Hackers expose weak security on Digital Playground porn site
A hacking group claims to have stolen the details of more than 70,000 users of the Digital Playground porn site
A previously unknown hacking group claims to have stolen the details of more than 70,000 users of the Digital Playground porn site.
Calling itself "The Consortium", the group said that in addition to user names, e-mail addresses and passwords, the stolen data included 40,000 credit card numbers, expiry dates and security codes.
According to the hackers, who appear to be affiliated with LulzSec and the broader Anonymous movement, the sensitive information was not encrypted.
"This company has security that, if we didn't know it was a real business, we would have thought to be a joke," the group said in a message posted on the Digital Playground pornography website and archived online.

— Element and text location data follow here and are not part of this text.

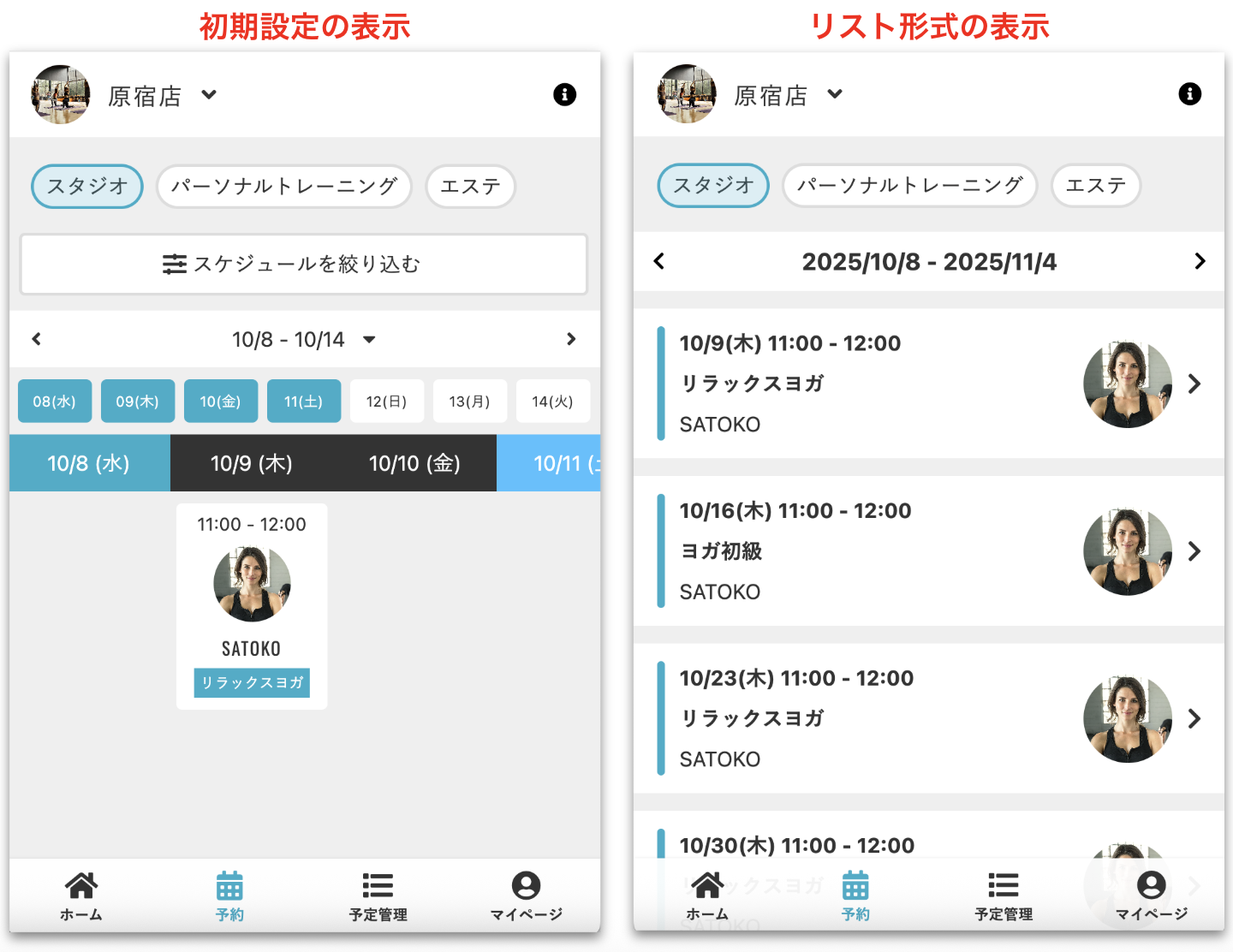Tap the ホーム icon in the default view screen
Screen dimensions: 1233x952
coord(81,895)
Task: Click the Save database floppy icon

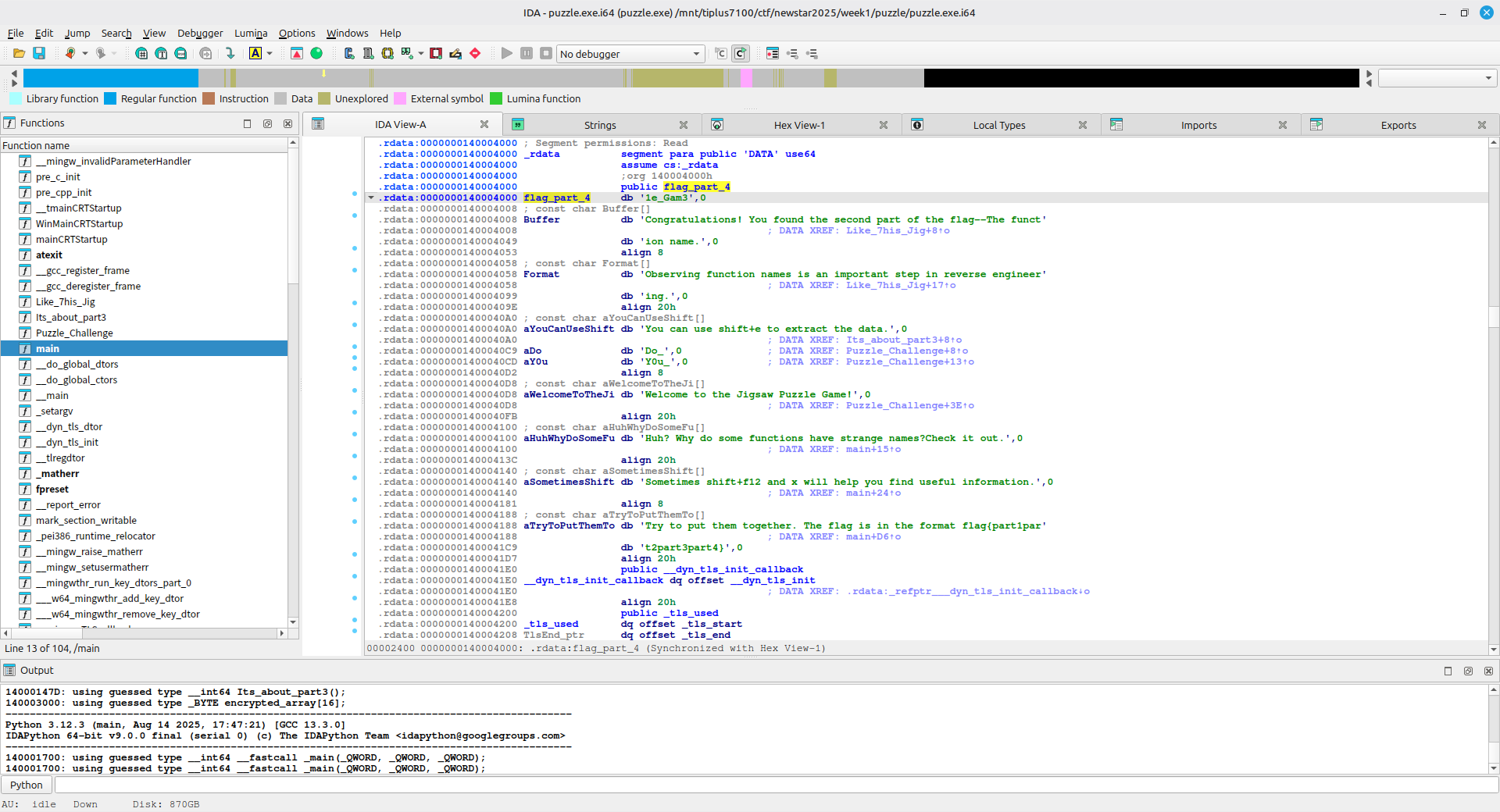Action: pos(39,53)
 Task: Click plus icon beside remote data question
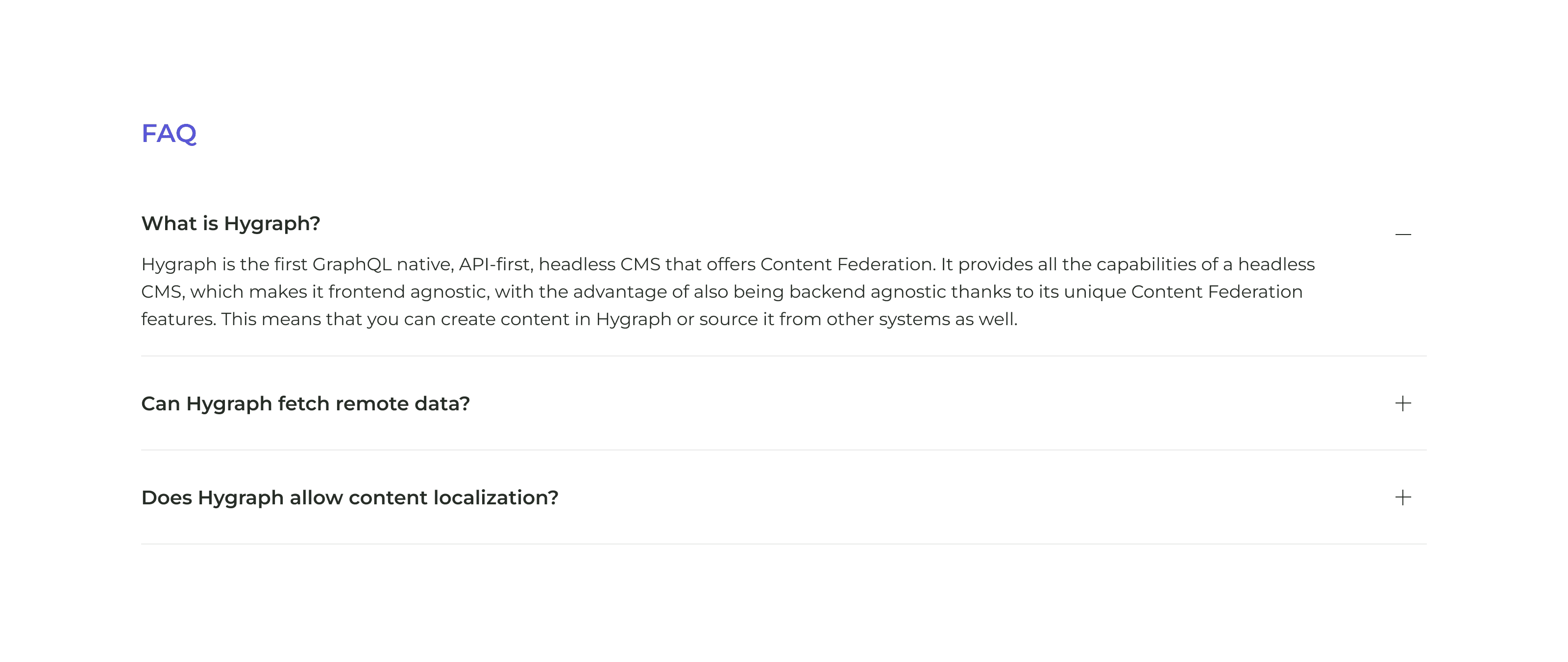pyautogui.click(x=1402, y=403)
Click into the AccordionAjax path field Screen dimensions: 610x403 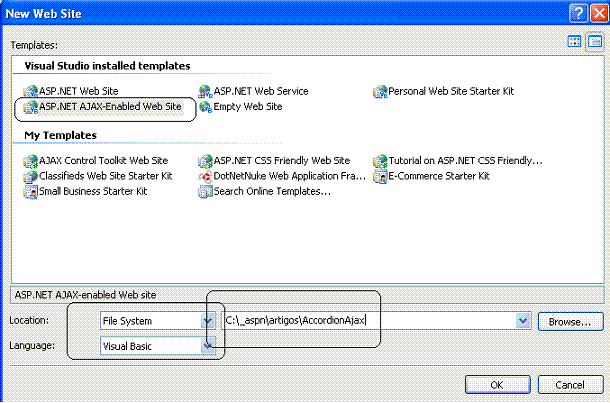coord(370,321)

However, The Consortium hacker group said it would not be releasing or using the information. "We do this for the love of the game, not for profit," the posting said.
"Remember it is DP that allowed this to happen, this could have been a different group. And perhaps they may have done far worse when given this information," the group added.
The Consortium also published what it said was a sample of internal e-mails and software licences to show it had gained complete access to Digital playground’s systems.
Graham Cluley, senior technology consultant at Sophos, said at the very least users of online services should use different passwords for different sites to limit hackers' access to accounts.
"Unfortunately there's not much you can do about whether the website you are using is properly protected against vulnerabilities, and securely encrypting your personal information, other than explore whether they have had security issues in the past and vote with your feet if you feel they are doing a poor job," Cluley wrote in a blog post.
Digital Playground is based in California, but its website is managed and run by Luxembourg-based firm Manwin.
In a statement, Manwin said it took over management of the site on 1 March 2012 and the breach may have occurred before it took charge.
Manwin said management is overseeing the investigation and Digital Playground subscribers had been contacted to let them know what had happened, according to the BBC.